尺骨冠突与桡骨头是肘关节稳定的重要骨性结构。冠突是维持肱尺关节稳定的基础[13],它的完整性防止肘关节后脱位,维持肘关节内翻稳定。桡骨头的完整是肘关节后外侧旋转稳定的重要组成[13],所以恐怖三联征中都应尽可能解剖复位冠突与桡骨头。某些病例由于桡骨头过分粉碎,术中不能有效复位固定桡骨头,桡骨头假体置换可作为替代,但由于假体的稳定性较自身机体差[14],所以能够复位固定桡骨头者,应尽可能行桡骨头切开复位内固定,不能因有难度而放弃。内、外侧韧带复合体是肘关节的静力稳定结构,外侧韧带复合体维持后外侧旋转稳定,内侧韧带复合体维持外翻稳定,如有损伤,都应修复,肘关节的稳定才能得到好的维持,为术后的康复提供条件。

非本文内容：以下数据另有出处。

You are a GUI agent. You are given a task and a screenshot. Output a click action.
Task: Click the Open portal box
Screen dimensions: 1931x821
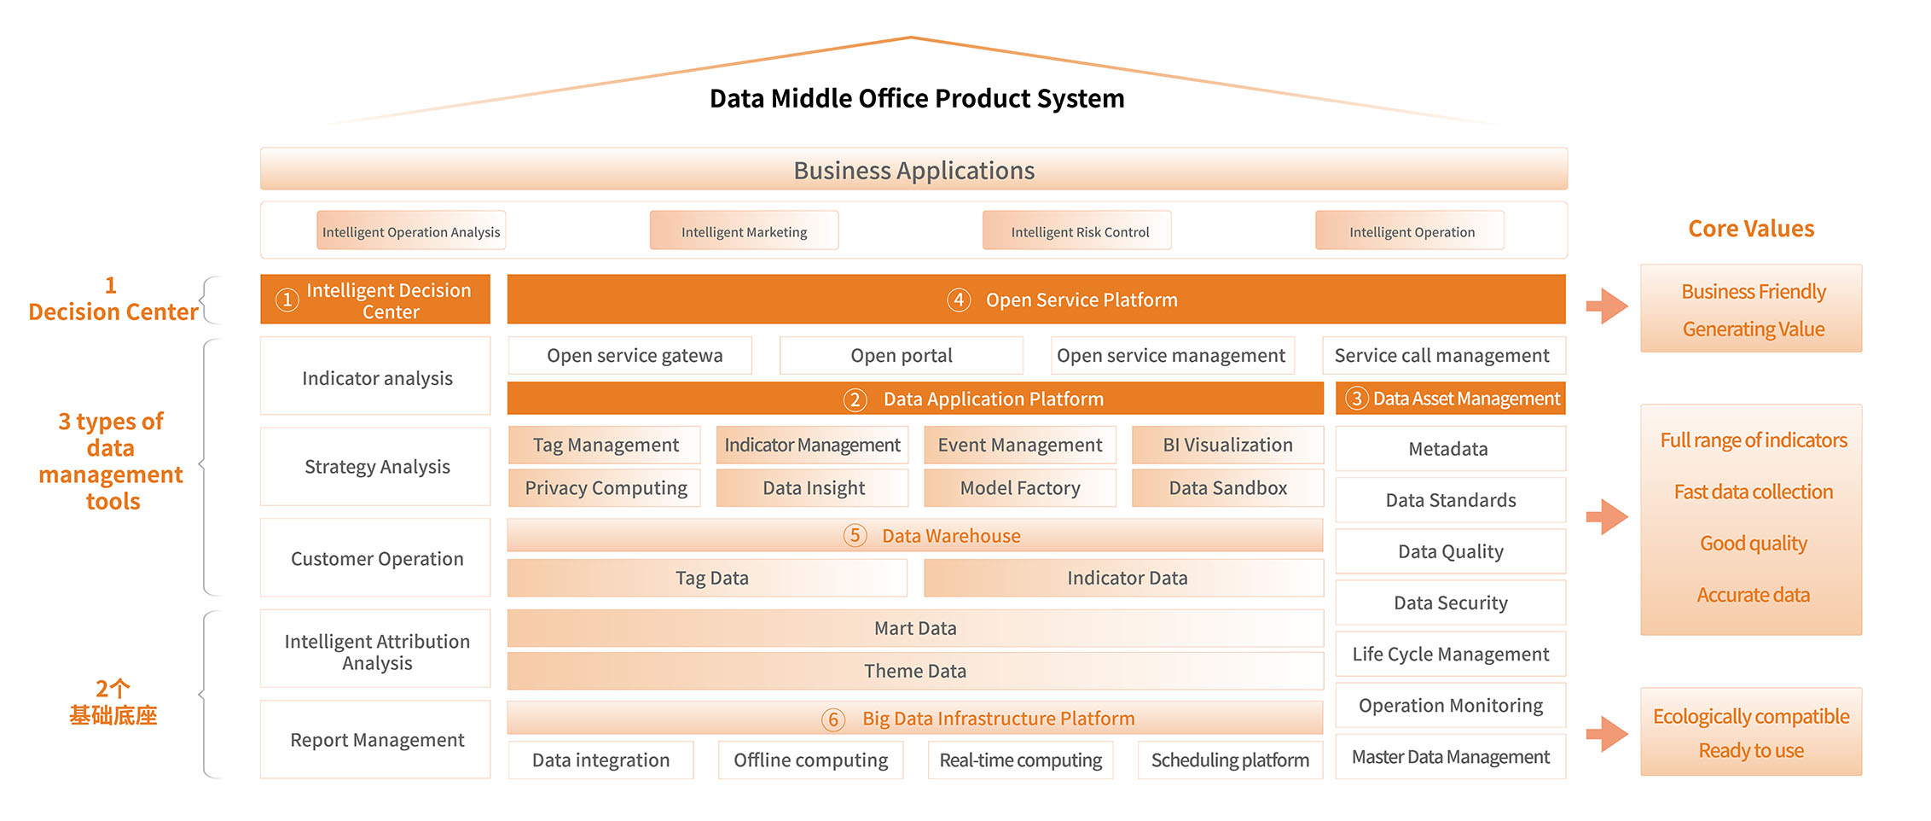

本研究 A 组的 36 例患者采用肘关节前正中入路联合外侧入路治疗肘关节恐怖三联征,入院时 B 型超声检查内外侧韧带是否损伤,在术前及术中都做了肘关节内外翻应力试验,并与健侧对比以确定是否需修复内外侧韧带,外侧切口及内侧切口术中修复外、内侧韧带容易,但前侧切口术中修复内侧韧带有难度,所以在手术开始前需要做外翻应力试验并辅以 B 型超声结果以确定手术切口的选择。文献报道,采用内、外侧入路治疗恐怖三联征,可取得良好的肘关节功能效果[15-16]。本研究 B 组 Mayo 评分优良率高,也证实了内、外侧入路的效果,且 A、B 两组的术后并发症发生率相近,没有明显差异。内侧入路可以在直视下观察内侧韧带有无损伤,并决定是否修复,但内侧切口在显露、复位、固定冠突骨折时有部分手术医生仍感觉困难,且内侧入路的切口大,对组织的损伤较大,在显露冠突时往往只能显露 2/3 的骨面,不能全部显露。采用肘关节前正中入路联合外侧入路治疗恐怖三联征尤其经前路显露冠突时术野良好、直观,显露骨折充分,方便复位与固定,对周围组织的损伤小,即简单、安全、创伤小,患者术后恢复快。前侧解剖入路简单,一句话概述为经血管、神经间隙进入,即正中神经与肱血管间进入,只要术中操作得当是不会损伤血管神经的。通过 A、B 两组的平均手术时间对比,经肘关节前正中入路联合外侧入路手术时间相对缩短,手术完成时间基本在 100 min 左右,而有文献报道采用内、外侧入路的手术时间在 2 h 或更多[15],故在明确没有内侧韧带损伤的情况下,可优先选择肘关节前正中入路联合外侧入路。
综上所述,肘关节前正中入路联合外侧入路治疗恐怖三联征,大部分患者获得较好的临床效果。但其在修复内侧韧带方面仍有缺陷,存在一定的局限性,这将促使我们不断改善手术治疗方法。